How can you be so in love and connected in unity with someone one hour and then feel so hurt, insulted, distanced, belittled, unimportant and  so UNLOVED by him the next hour? 

Whenever, and in order to, love someone truly and deeply, you open your heart up to them and give a piece of it away. If you do this with negligence of the remainder you gradually become less and less until you realize you don't even know who you are anymore. You've given the determinant of the state of your soul away, making your joy or sorrow, sadness or delight, completely dependent on their response and action towards you. You share your own found joys because every time a joy is shared and reciprocated it multiplies twofold. You share your sorrows because every time a discouragement or sadness is shared and understood with empathy it lightened in half. Your soul knows this. So it continues to try. Even though it has been crushed time and time again. Because when you share your joy and it is met with disgust, disdain, disagreement, or even disinterest, that joy that was pure and hopeful and shining is suddenly shattered into a million sharp and hurtful pieces. And when you try to get your load lightened by sharing your sorrow and it is responded to with belittling, insulting, accusing your once small sorrow just became a mighty drowning torrent. 

Scientists have found the DNA of the last 6 people that a person has had sex with inside of their body. In this intimate case you actually have physically given parts of your being. Even if you have only ever had sex with one person, you give yourself away repetitively every time. And your offspring actually is made up of your DNA as well. You have given part of you in making them. But this is not horrid as it sounds. This was actually a better design than my selfish nature would have composed. Because the true design was that the separating of part of yourself was in actuality a pruning. It was to make you more, not less.  The painful loss is not a loss at all, it is a tending, a caring, a bettering. And realize it doesn't matter what happens to the piece that was cut off. It could be discarded, burned, crushed, or forgotten. But the branch still benefits from the cutting. It yields more fruit, juicier fruit, and bigger fruit. 

When we give our love and heart to our spouse and children and friends they have a free choice to receive it with honors, appreciation, and joy, or to reject it, disdain it, or not even notice it. They can reciprocate or ruthlessly negotiate. But if we spend all our time and energy mourning the fate of our twiggy sprout that was cut off, we sap the very life from our once healthy vine that is left. To seal our resurrection we must recognize and allow the boundaries of person. That is now theirs and them. And this is me and my responsibility. And, it's ok.  No actually, better than ok. Because if, and when, I cease from striving to overbear and enable that twig, the great miracle is it can then take root in its own. 

So, be ok. Be myself. Don't build walls of cold fortress in fear and anger to pretext my heart. But let more get pruned away everyday. And with a smile, with a softness, and with a knowing beyond the moment, and even beyond these five or ten years, we can allow more. It's what Jesus know when he broke the bread before he gave his body and soul. But gained so much more. 
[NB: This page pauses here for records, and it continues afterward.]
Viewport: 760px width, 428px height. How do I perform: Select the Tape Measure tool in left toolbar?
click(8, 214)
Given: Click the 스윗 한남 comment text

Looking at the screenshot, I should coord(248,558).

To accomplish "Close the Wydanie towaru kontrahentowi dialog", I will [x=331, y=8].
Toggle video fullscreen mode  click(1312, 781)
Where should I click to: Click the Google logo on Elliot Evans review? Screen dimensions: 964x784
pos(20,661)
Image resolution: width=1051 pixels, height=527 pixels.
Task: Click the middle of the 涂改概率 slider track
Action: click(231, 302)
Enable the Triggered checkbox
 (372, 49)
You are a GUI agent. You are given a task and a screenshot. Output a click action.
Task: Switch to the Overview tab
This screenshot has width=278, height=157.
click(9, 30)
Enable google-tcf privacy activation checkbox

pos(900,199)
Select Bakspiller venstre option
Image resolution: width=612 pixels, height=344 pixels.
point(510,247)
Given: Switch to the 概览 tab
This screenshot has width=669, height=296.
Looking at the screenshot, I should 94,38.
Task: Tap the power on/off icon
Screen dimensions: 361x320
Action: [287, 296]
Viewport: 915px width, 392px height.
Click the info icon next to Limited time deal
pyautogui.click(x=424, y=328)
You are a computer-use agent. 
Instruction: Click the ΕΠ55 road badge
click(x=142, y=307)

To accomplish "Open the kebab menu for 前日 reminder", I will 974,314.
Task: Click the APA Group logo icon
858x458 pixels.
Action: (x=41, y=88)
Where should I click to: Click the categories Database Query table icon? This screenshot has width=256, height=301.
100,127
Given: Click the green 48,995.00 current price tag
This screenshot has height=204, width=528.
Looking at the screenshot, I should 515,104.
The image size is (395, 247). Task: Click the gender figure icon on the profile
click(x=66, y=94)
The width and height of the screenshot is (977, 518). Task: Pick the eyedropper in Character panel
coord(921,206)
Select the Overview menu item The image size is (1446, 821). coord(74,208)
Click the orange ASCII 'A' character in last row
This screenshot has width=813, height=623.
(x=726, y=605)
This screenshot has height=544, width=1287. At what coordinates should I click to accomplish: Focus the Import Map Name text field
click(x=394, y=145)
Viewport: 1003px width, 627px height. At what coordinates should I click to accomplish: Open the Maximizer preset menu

So I can either not share a joy if I know it will be smashed or I can hear the crashing, yet keep my full joy because I have already had it multiplied to completion by first sharing it with Christ Jesus' Holy Spirit. Who is always understanding, always encouraging, always wise and always compassionate. He loves me better than I love myself and knows what is more beneficial for my good in the grand tapestry more than in this small stitch of time. So sigh.  And smile. He is good. Pain comes, but there is joy in the morning.